• **Page extract**
From (original): https://drive.google.com/uc?id=1awF7pZ9Dz7X1jn1_QAiKN-_v56veCEKy
From (redirected): https://drive.google.com/uc?id=1awF7pZ9Dz7X1jn1_QAiKN-_v56veCEKy&confirm=t&uuid=e4ed6955-6664-499e-96d7-f8d3c1522d9e
To: /content/food-11.zip
100% 963M/963M [00:11<00:00, 84.6MB/s]


In [9]:

# Import necessary packages.
import numpy as np
import torch
import torch.nn as nn
import torchvision.transforms as transforms
from PIL import Image
# "ConcatDataset" and "Subset" are possibly useful when doing semi-supervised learning.
from torch.utils.data import ConcatDataset, DataLoader, Subset, Dataset
from torchvision.datasets import DatasetFolder

# This is for the progress bar.
from tqdm.auto import tqdm

In [3]:

from torchvision import transforms

# -------- Training transforms --------
train_tfm = transforms.Compose([
    # 1. Random crop + resize
    #    - Exposes the model to different compositions and scales
    #    - Moderate CPU cost, still laptop-friendly
    transforms.RandomResizedCrop(
        size=128,                # Final output 128 × 128
        scale=(0.85, 1.0),       # Crop area is 85%–100% of the original
        ratio=(0.9, 1.1)         # Slight aspect-ratio variation
    ),

    # 2. Horizontal flip
    #    - Virtually free in terms of computation
    #    - Left/right flip does not change food semantics
    transforms.RandomHorizontalFlip(p=0.5),

    # 3. Mild color jitter
    #    - Simulates lighting and white-balance differences in food photos
    #    - Small perturbations so sauces don’t turn from red to green
    transforms.ColorJitter(
        brightness=0.15,
        contrast=0.15,
        saturation=0.15,
        hue=0.03
    ),

    # Convert PIL image to tensor (must be last)

• **Written problem 1**
Revise everything in the food-image notebook excerpt from "import numpy as" down to "the progress bar.", putting "status bar" in place of "progress bar".
• **Written problem 2**
Carry on the food-image notebook excerpt from its last line.

• **Provided information**
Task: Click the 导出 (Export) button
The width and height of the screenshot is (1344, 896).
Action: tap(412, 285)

...

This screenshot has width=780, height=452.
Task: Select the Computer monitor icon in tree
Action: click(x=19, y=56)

• **Task answer 1**
import numpy as np
import torch
import torch.nn as nn
import torchvision.transforms as transforms
from PIL import Image
# "ConcatDataset" and "Subset" are possibly useful when doing semi-supervised learning.
from torch.utils.data import ConcatDataset, DataLoader, Subset, Dataset
from torchvision.datasets import DatasetFolder

# This is for the status bar.

• **Task answer 2**
    transforms.ToTensor(),
    transforms.Normalize([0.485, 0.456, 0.406], [0.229, 0.224, 0.225])

])

# -------- Validation / Test transforms --------
test_tfm = transforms.Compose([
    transforms.Resize((128, 128)),
    transforms.ToTensor(),
    transforms.Normalize([0.485, 0.456, 0.406], [0.229, 0.224, 0.225])
])


In [6]:

# Batch size for training, validation, and testing.
# A greater batch size usually gives a more stable gradient.
# But the GPU memory is limited, so please adjust it carefully.
batch_size = 128

# Construct datasets.
# The argument "loader" tells how torchvision reads the data.
train_set = DatasetFolder("food-11/training/labeled", loader=lambda x: Image.open(x), extensions="jpg", transform=train_tfm)
valid_set = DatasetFolder("food-11/validation", loader=lambda x: Image.open(x), extensions="jpg", transform=test_tfm)
unlabeled_set = DatasetFolder("food-11/training/unlabeled", loader=lambda x: Image.open(x), extensions="jpg", transform=train_tfm)
test_set = DatasetFolder("food-11/testing", loader=lambda x: Image.open(x), extensions="jpg", transform=test_tfm)

# Construct data loaders.
train_loader = DataLoader(train_set, batch_size=batch_size, shuffle=True, num_workers=8, pin_memory=True)
valid_loader = DataLoader(valid_set, batch_size=batch_size, shuffle=True, num_workers=8, pin_memory=True)
test_loader = DataLoader(test_set, batch_size=batch_size, shuffle=False)




In [7]:
import torch.nn as nn

class Classifier(nn.Module):
    def __init__(self, num_classes: int = 11, dropout_p: float = 0.5):
        super().__init__()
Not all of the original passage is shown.